__Task__
Drop every image, then reproduce the data exactly as given.

Top of Provided records

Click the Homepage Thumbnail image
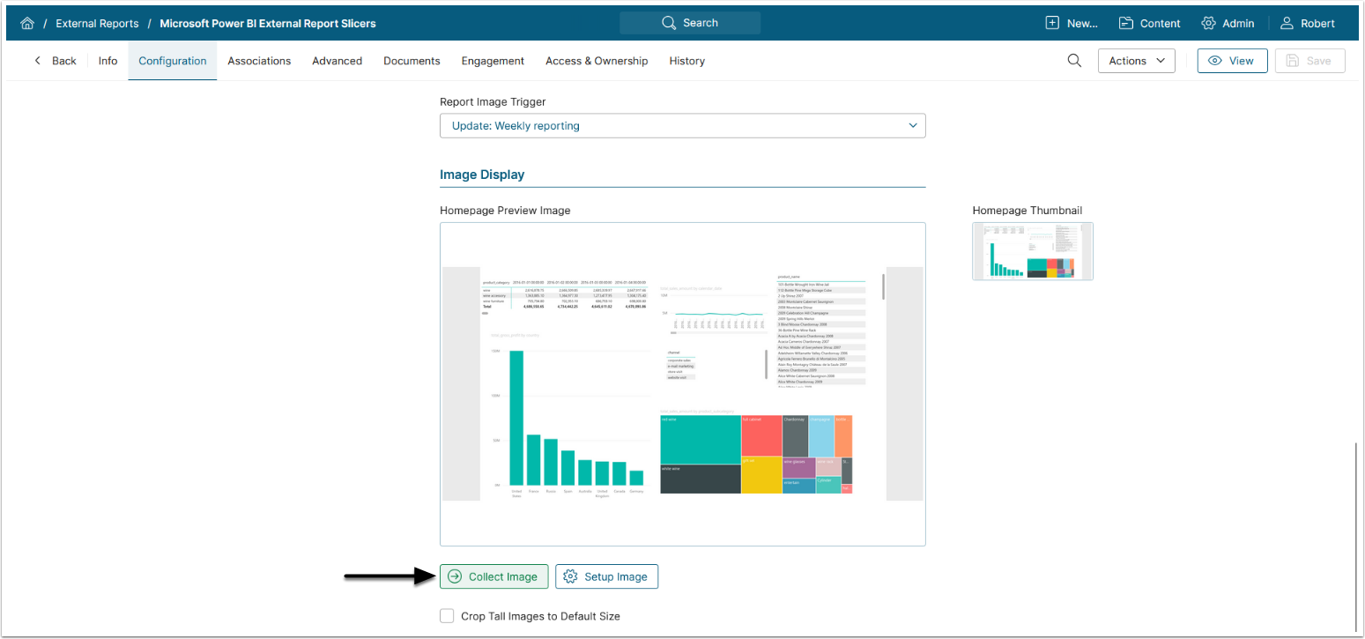This screenshot has height=639, width=1365. [1032, 251]
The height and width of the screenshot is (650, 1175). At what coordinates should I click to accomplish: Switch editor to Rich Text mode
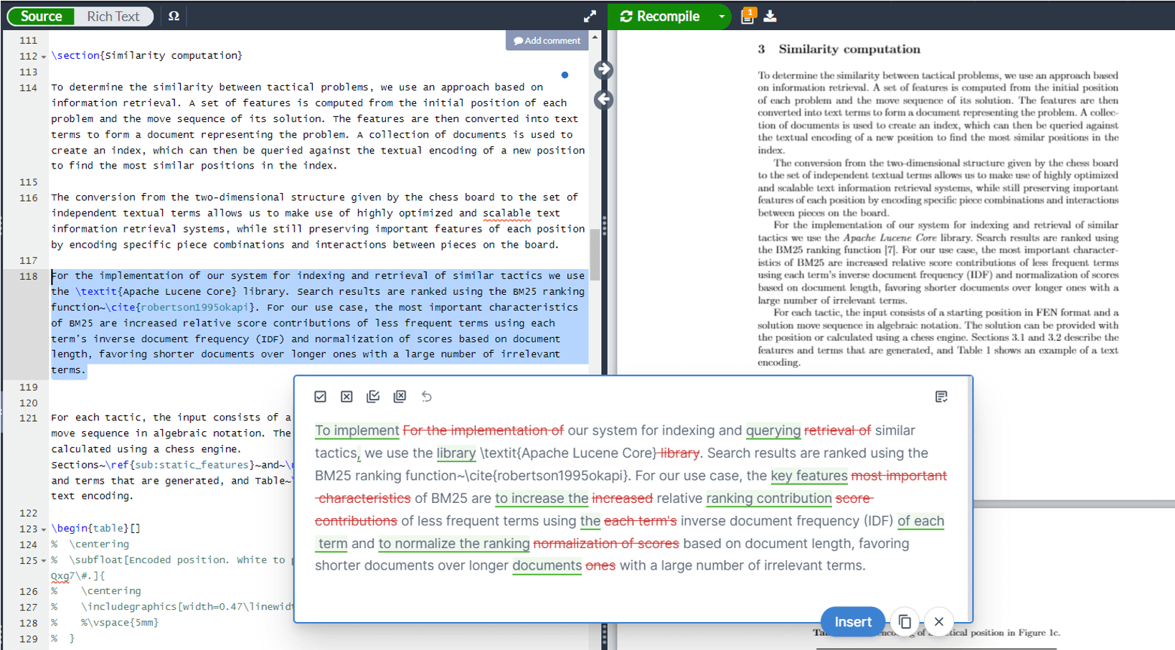point(113,16)
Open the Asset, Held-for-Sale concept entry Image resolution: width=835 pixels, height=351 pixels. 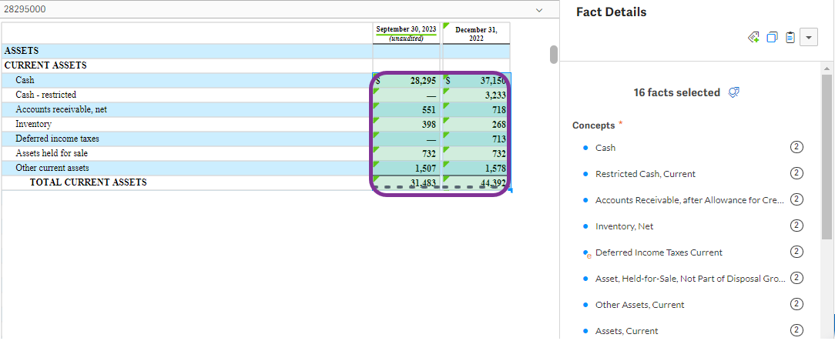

Bottom of Provided records

__Response for this exercise__
Click the Homepage Thumbnail image
This screenshot has height=639, width=1365. [1032, 251]
The height and width of the screenshot is (650, 1175). At what coordinates should I click to accomplish: Switch editor to Rich Text mode
point(113,16)
Open the Asset, Held-for-Sale concept entry Image resolution: width=835 pixels, height=351 pixels. 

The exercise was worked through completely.